**Data listing**
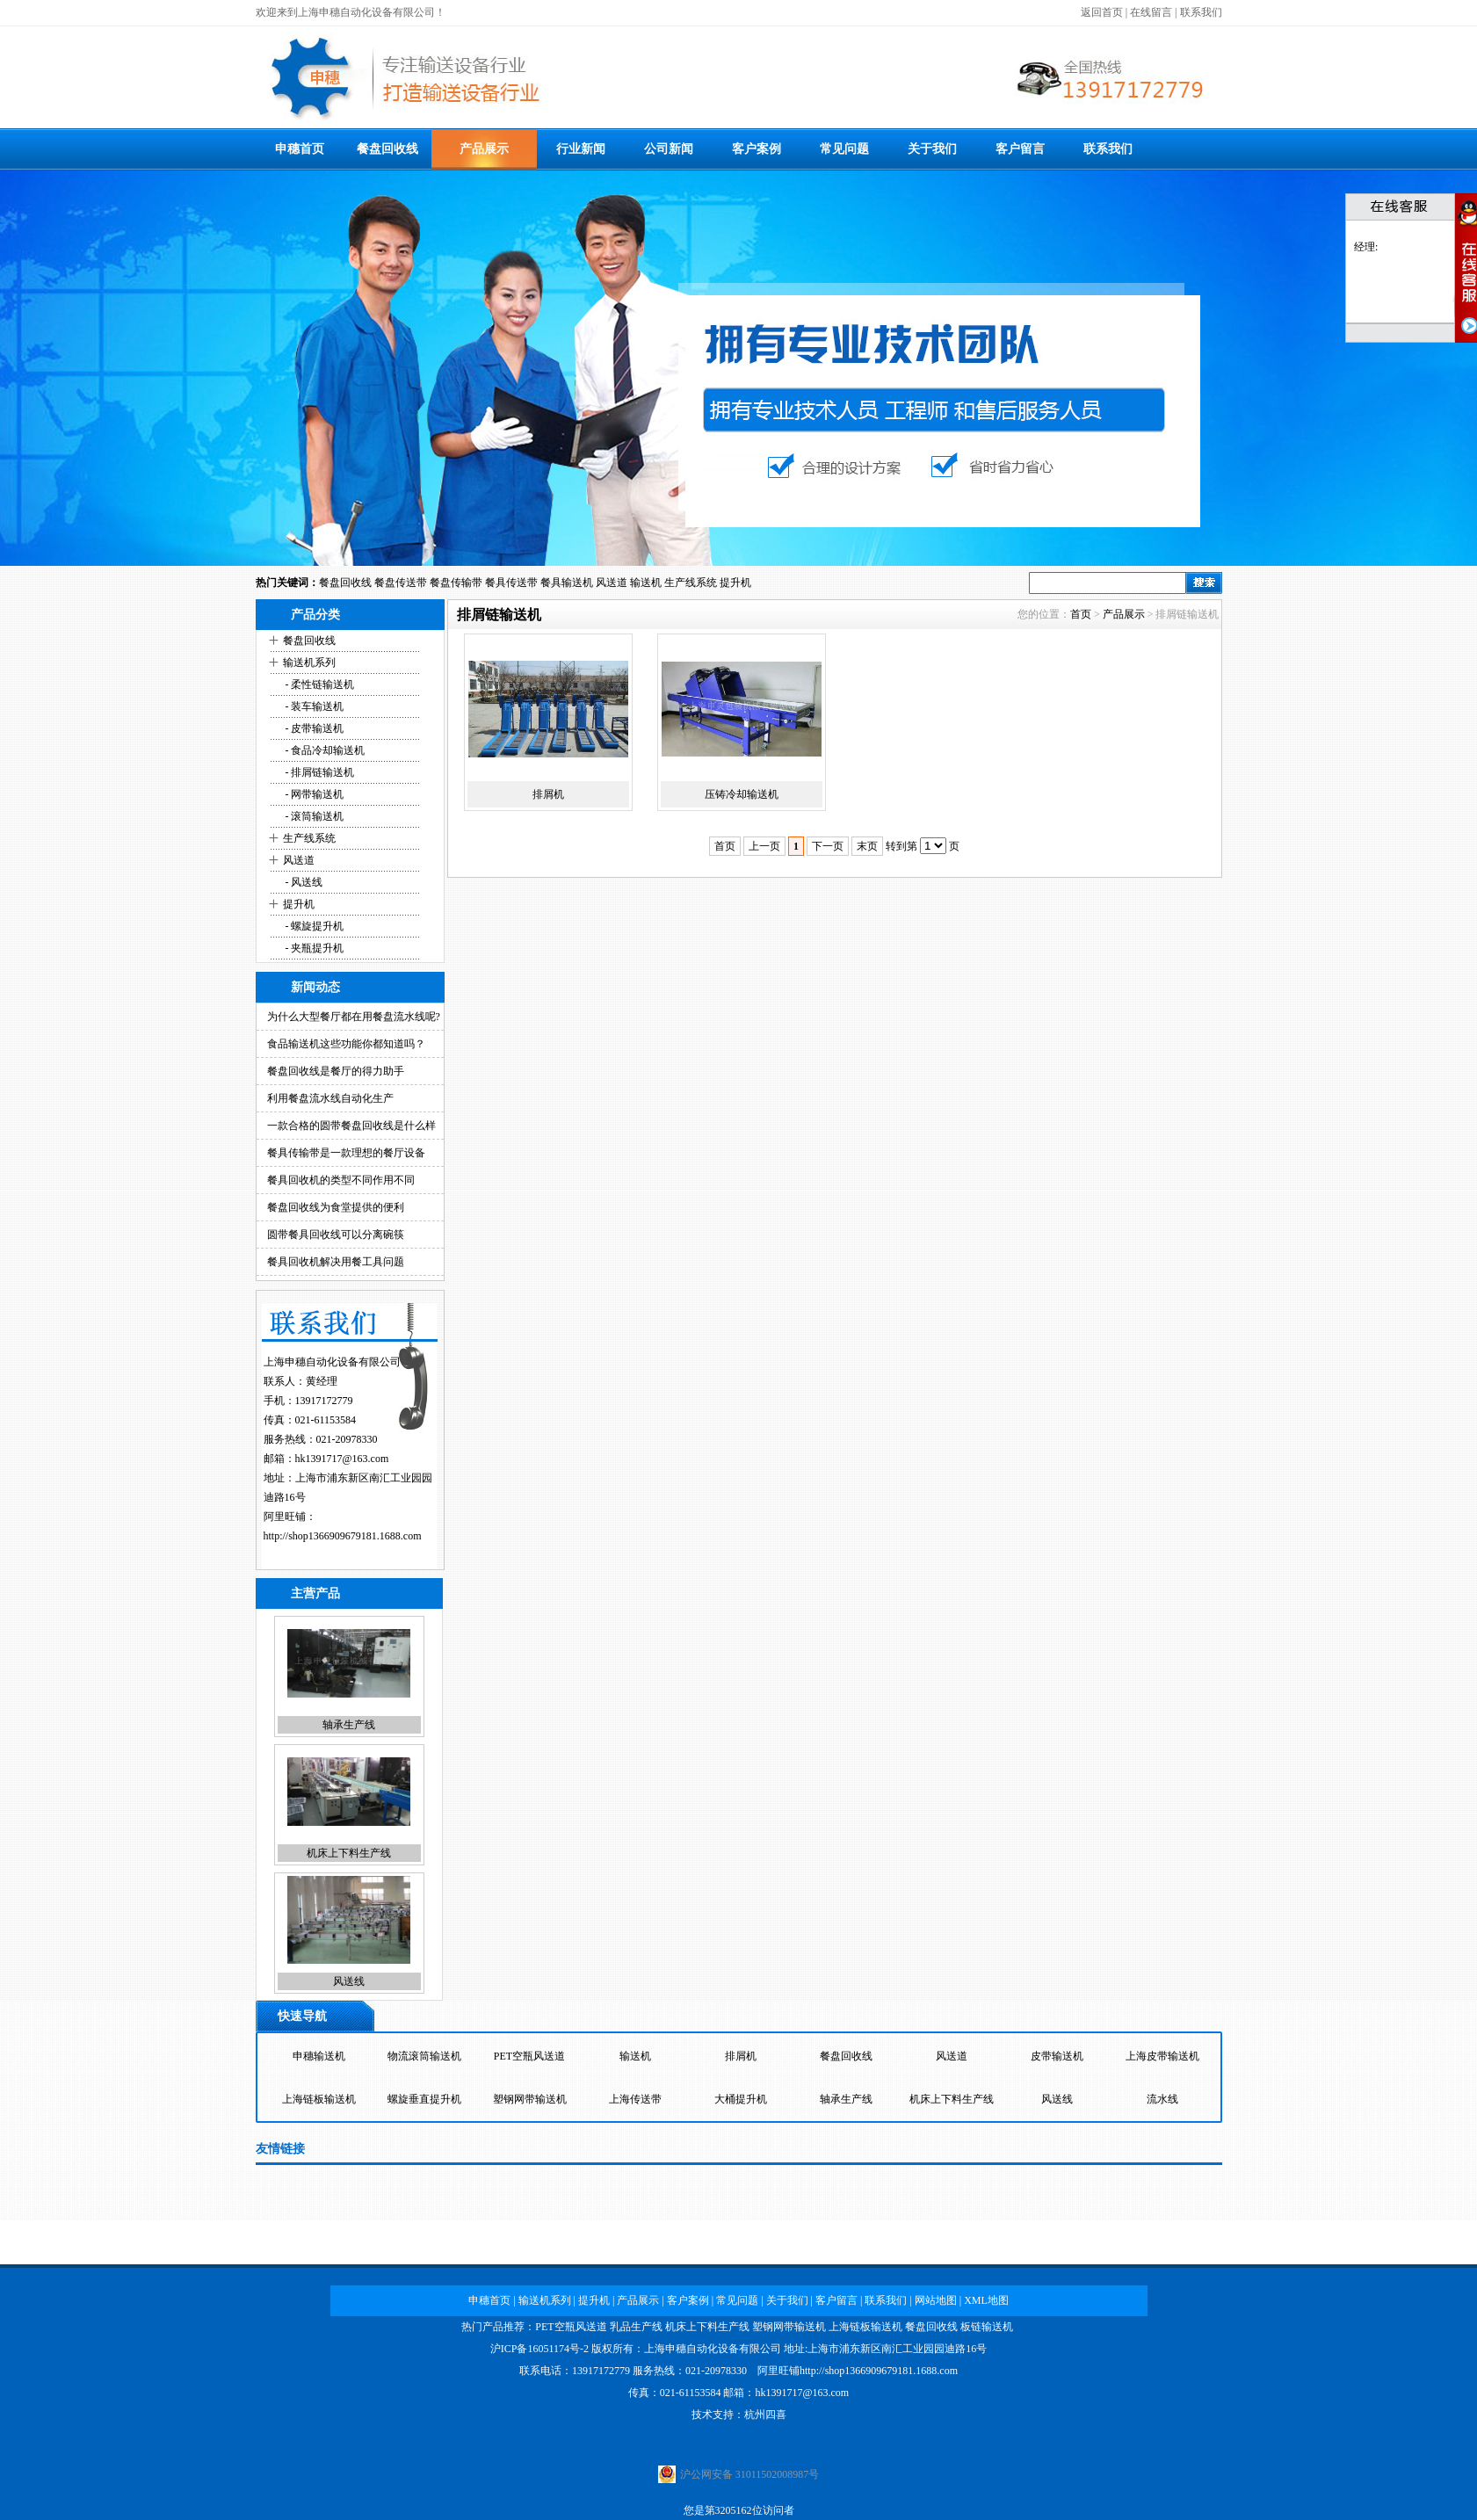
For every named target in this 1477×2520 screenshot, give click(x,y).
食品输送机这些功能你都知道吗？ (346, 1044)
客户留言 (1020, 149)
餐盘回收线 (387, 149)
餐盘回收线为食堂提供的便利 (335, 1207)
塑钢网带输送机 (530, 2099)
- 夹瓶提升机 (313, 948)
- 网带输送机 (313, 794)
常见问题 (844, 149)
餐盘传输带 (456, 582)
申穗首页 (299, 149)
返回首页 (1102, 12)
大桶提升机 (740, 2099)
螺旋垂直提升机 (424, 2099)
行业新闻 (580, 149)
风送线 (349, 1981)
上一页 (764, 846)
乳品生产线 (636, 2327)
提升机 (735, 582)
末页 (867, 846)
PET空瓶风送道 (529, 2056)
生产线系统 (690, 582)
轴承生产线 (348, 1725)
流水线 (1162, 2099)
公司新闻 (668, 149)
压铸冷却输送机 (741, 794)
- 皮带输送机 (313, 728)
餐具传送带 (511, 582)
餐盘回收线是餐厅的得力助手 (335, 1071)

**SHORT TASK**
Pull out each line from the data listing above that contains the word "click", and copy every one of them in full.

**EXERCISE RESULT**
For every named target in this 1477×2520 screenshot, give click(x,y).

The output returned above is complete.